The support has also evolved greatly. I pay tribute not only to the very brave people going through cancer, and their families who support them, but to amazing organisations such as Mummy’s Star, a national charity set up in my constituency to support families with children whose parent is dying or has died of cancer. It does amazing work counselling children and helping them through the process of treatment and grief, and often bereavement as well.

I also pay tribute to our hospices. Blythe House Hospice in my constituency has a brilliant “Breast Friends” group, which I have visited and spoken to. They are very brave survivors of cancer, often two or possibly even three times over. The support they get from the local hospice and community really helps them to keep going through the emotionally and physically gruelling trauma of cancer treatment.

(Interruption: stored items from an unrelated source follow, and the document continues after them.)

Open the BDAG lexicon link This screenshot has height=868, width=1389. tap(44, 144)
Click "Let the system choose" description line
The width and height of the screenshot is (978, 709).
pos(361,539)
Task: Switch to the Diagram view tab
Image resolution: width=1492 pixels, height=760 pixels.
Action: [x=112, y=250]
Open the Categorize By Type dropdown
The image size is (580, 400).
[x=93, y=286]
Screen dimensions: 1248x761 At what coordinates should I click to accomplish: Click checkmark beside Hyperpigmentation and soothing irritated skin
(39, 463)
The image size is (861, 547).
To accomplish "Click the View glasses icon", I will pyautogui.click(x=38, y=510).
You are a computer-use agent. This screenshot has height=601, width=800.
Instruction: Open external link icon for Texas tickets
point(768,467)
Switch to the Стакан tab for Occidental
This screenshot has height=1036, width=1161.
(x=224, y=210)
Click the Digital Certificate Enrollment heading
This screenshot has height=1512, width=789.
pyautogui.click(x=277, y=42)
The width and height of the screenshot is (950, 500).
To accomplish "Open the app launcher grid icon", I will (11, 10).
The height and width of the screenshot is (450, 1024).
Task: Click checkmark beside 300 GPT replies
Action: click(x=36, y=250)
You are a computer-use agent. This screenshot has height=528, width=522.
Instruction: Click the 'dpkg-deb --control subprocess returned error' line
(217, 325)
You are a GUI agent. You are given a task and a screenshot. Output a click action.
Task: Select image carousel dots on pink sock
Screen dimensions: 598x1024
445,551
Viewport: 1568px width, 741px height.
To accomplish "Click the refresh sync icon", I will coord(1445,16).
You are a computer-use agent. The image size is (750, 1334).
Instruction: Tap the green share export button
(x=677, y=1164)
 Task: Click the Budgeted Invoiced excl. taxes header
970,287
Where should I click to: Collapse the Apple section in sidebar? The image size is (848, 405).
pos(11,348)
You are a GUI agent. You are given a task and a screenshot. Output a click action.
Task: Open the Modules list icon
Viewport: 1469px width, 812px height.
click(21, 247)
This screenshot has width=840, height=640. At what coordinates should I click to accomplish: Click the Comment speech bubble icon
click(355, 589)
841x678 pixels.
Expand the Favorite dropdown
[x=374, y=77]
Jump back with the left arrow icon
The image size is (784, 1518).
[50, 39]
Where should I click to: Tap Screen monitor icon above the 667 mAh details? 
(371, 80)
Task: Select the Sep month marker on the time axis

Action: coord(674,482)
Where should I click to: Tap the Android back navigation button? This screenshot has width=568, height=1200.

We have very particular concerns in High Peak. At the end of last year, just after Breast Cancer Awareness Month, breast services for patients in north Derbyshire were withdrawn from our local hospital. As that is our nearest hospital, it was incredibly traumatic for patients and families, who were faced with possibly very long distances to travel for treatment. It is extremely difficult to drive and no public transport is available. That is exceedingly worrying for them, on top of the worry and trauma of their diagnosis and treatment.

Services were also withdrawn from gastroenterology patients in Macclesfield Hospital in north Derbyshire—our other nearby hospital. On both occasions, that was due to staffing shortages; there are 42,000 vacancies for registered nurses. I urge the Minister to look at the amount of investment that is going in to support not just the nurses, but the radiotherapists and radiologists who are so important in cancer diagnosis and care.

Early diagnosis is important for people’s outcomes. We do not want to see any more people than have to going through treatment, and we certainly do not want them to find out about their cancer at a late stage, when it is much more difficult for them to recover and when the prognosis is much worse.

I echo the comments of the hon. Member for Central Ayrshire (Dr Whitford) about the costs of cancer. Again, universal credit is an extremely complicated system for people—not just the parents of children with cancer but cancer sufferers themselves—to go through. It took six hours at a computer for one young man, Neil, who is cited by Macmillan Cancer Support, to complete the claim form for universal credit while suffering from the treatment for a brain tumour. We are putting cancer patients through an absolutely sub-human system when they should already have as much support as possible.

I ask the Minister to speak to colleagues in the Department for Work and Pensions about the strain and lack of support available to parents of children with cancer or to cancer sufferers in claiming universal credit. At the moment, almost one in five patients with cancer struggles to pay their bills, which should not be the case for people who need to put all their efforts and energy into getting well.